▶ _Your task_
Using the news report on the Harare vendor raid, say yes or no to whether each statement agrees with it, and quote the words that settle each one. 1. The vendors had been given 48 hours to stop operating. 2. Harare City Council carried out the raid without help from the police. 3. The seized food was returned to the vendors.

▶ _Provided text_
Council, police pounce on vendors

Source: Council, police pounce on vendors | The Herald January 19, 2017

Innocent Ruwende Municipal Reporter—

Harare City Council in conjunction with the Zimbabwe Republic Police yesterday confiscated food items and pushcarts from illegal vendors as they carried out a blitz meant to control the spread of typhoid.

The raid followed defiance by the illegal food vendors who were given a 48-hour ultimatum to cease operations last week.

The food ban followed a typhoid outbreak, which claimed two lives in Mbare. There were running battles in the Central Business District’s Market Square and Copacabana terminus, between municipal police and the illegal food vendors when the former seized food stuffs and impounded pushcarts.

Food, such as fruits, meat, maize, fish and vegetables was confiscated and destroyed at the Harare Municipal Police Headquarters.

▶ _Dataset extract_

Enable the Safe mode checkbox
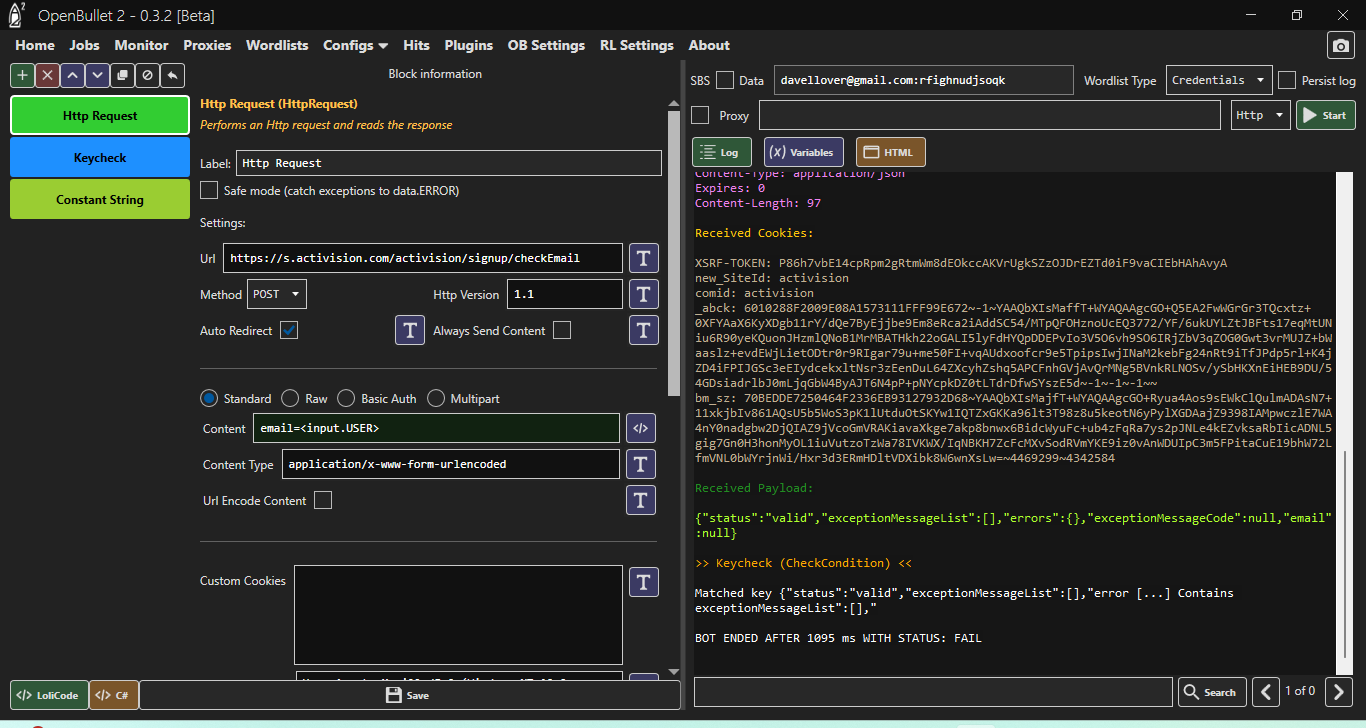Viewport: 1366px width, 728px height. tap(209, 190)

▶ _Answer section_
1. Yes: "who were given a 48-hour ultimatum to cease operations last week"
2. No: "Harare City Council in conjunction with the Zimbabwe Republic Police yesterday confiscated food items and pushcarts"
3. No: "was confiscated and destroyed at the Harare Municipal Police Headquarters"